SOURCE TEXT:
= = = = =

142 A. 106 | Md. | 1928
Lead Opinion
Some time during the second week of January, 1926, at about 11 o'clock in the morning, the plaintiff, walking east on the south side of Franklin Street, when she reached the west side of Park Avenue, turned to the north to cross Franklin Street. She testified that she looked up and down both streets "to see if I could see any cars," and didn't see any cars or automobiles, whereupon "I started across, and I got as far as across the last car track, and I went to cross, when this street car hit me, and I just seen the street car as it went to hit me and there was no street car sound, that is, the street car conductor did not ring a bell. And when it struck me I fell, and I don't remember much after that, only I hit my head"; that she was not a Baltimorean but had been living in Baltimore about two years, for a month at 865 Park Avenue, before that on Twenty-fifth Street. "When going from my Park Avenue home in order to get down town I walked straight down Park Avenue. In going back from down in the shopping district I would sometimes go back that way too. I didn't know the streets very well right in the central part of the city but at that time I was eating on Howard Street. I have walked up and down Park Avenue a few times before this accident occurred." Q. And did you come across Franklin Street? A. No, I did not always come across Franklin Street; if I had I would have known where the car tracks were."

= = = = =

REQUIRED WORK:
1. Decide whether each statement below agrees with the court opinion. Answer yes or no for each and quote the words from the court opinion that decide it.
(a) The plaintiff had lived in Baltimore for about two years at the time.
(b) The plaintiff said the street car conductor rang a bell before the car struck her.
(c) The plaintiff was walking west on Franklin Street before she turned to cross.
2. Extend the court opinion on the street car accident beyond its last sentence.

DATASET ROWS:

= = = = =

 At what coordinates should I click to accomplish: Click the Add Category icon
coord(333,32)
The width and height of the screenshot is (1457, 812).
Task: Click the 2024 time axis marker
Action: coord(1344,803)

= = = = =

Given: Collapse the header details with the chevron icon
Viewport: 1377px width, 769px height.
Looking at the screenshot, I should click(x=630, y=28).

= = = = =

EXPECTED RESULTS:
1.
(a) Yes: "had been living in Baltimore about two years"
(b) No: "the street car conductor did not ring a bell"
(c) No: "walking east on the south side of Franklin Street"

2.
Witness further testified that she didn't see any traffic at that corner at that time; that she saw the car just before it hit her, but not in time to get out of the way; that she didn't remember how close the car was to her when she first saw it, but it was a very short distance; that it "practically struck me before I seen it, but I seen it before it hit me." *345 Asked whether she was crossing on what would be the path of people crossing the street, she replied, "Yes, I walked where most people walk across the street." She further testified that the way was perfectly clear so far as she recalled; that she walked across the street slowly; that she got across the first car track and was about to step off the second track when the car hit her.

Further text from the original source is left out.